Todd Kuipers (tkuipers@merak.com)
Wed, 4 Sep 1996 12:10:46 -0600


Lior Golgher wrote:

8 of the 10 commandments may be
distorted and thereby claimed to have a
moral\functional basis, but no such basis can be claimed on "I'm your
God..."

This seems pretty basic to me. If you are going to espouse basic tenets of a religion, there had better be the big guy with the stick
available to bring damnation (or equivalent) down on those transgressors. Either that or you'll have to hope that everyone can extrapolate
their actions past their nose. Rather difficult given that most people are extremely myopic in their cause and effect reasoning.

nor on "Make no altars of
mine...". In the christian bible, the difference between "love the other
as yourself" [social principle]

The basis for this is simple: if no one is willing to start a fight no one will get into fights. This is probably the most lofty ideal of
the 10, and encompasses the other 8 very nicely without all the other verbiage. Truly if the leaders/writers of the day felt that their
people were fundamentally able to see more than 1 or 2 moves ahead, really the only thing needed was the one above, with the admonition of
the I'm your God...

and
"love the other as yourself for I'm your God" [original commandment] is
not emphasized enough.

Their really is no difference. The christian god put down these commandments with the original idea that they all be followed because god
(or his agents) will thump you if you don't.

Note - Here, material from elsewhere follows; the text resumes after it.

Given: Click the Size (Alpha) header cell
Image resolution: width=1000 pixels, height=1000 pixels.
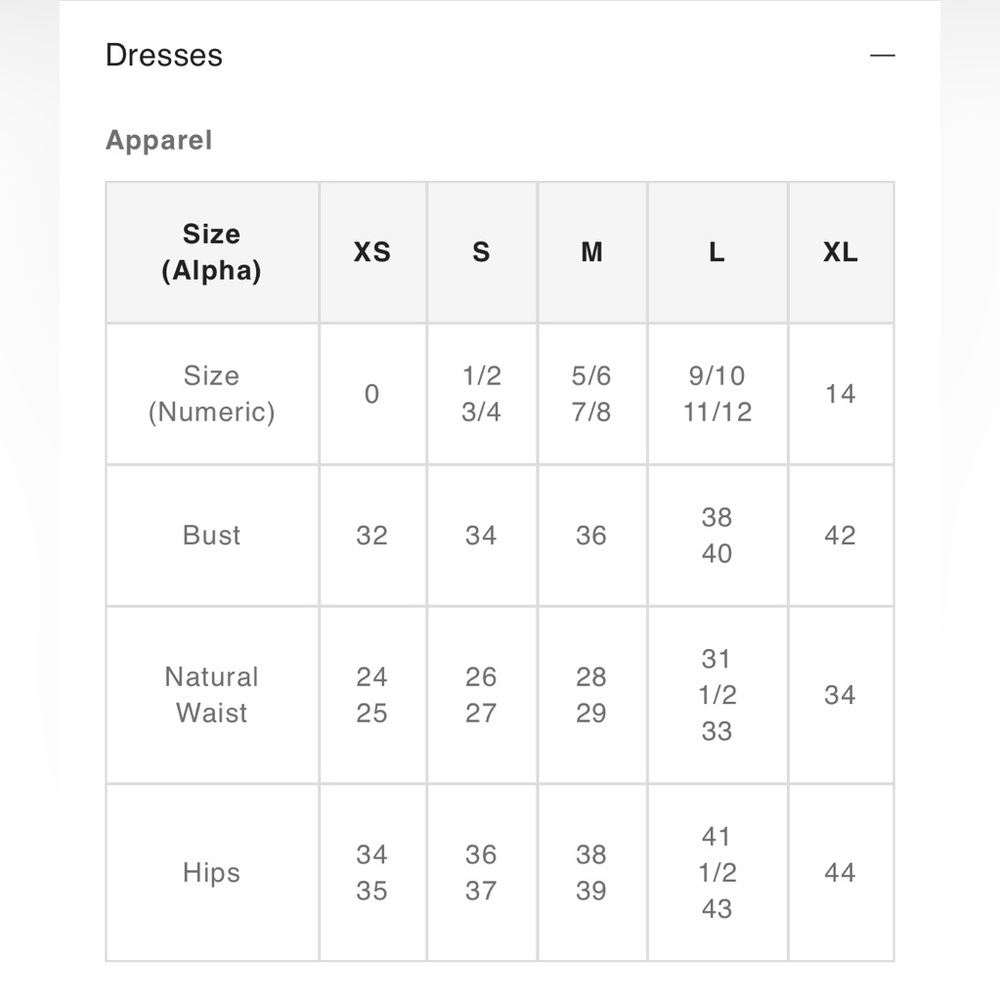Looking at the screenshot, I should tap(211, 253).
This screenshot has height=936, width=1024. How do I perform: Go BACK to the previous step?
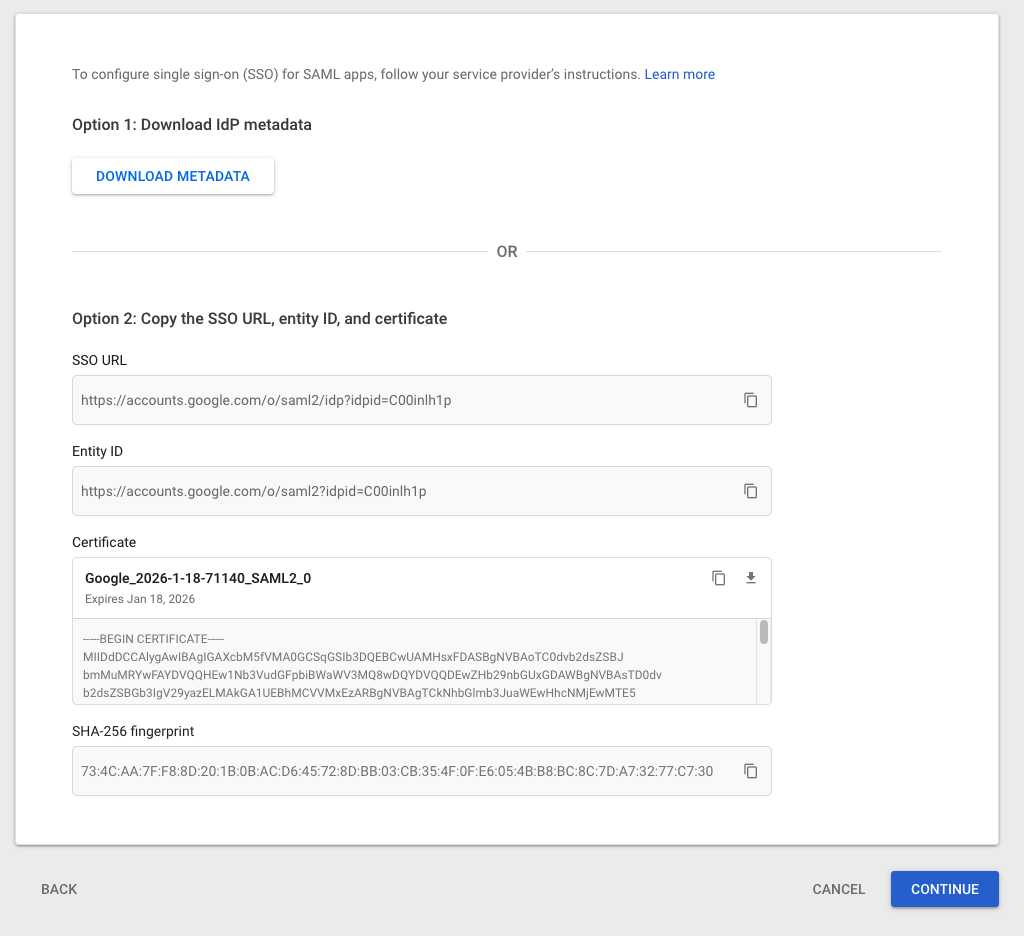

I truly believe that the most successful religions in the world tend to have basic tenets that visibly (though not always truly) improve
one's life even if followed blindly coupled with the threat of death/damnation/caste reduction etc. It's much easier to threaten than
explain...

The single biggest logistical problem with them is that not everyone subscribes to exactly the same tenets or interprets them the same
way...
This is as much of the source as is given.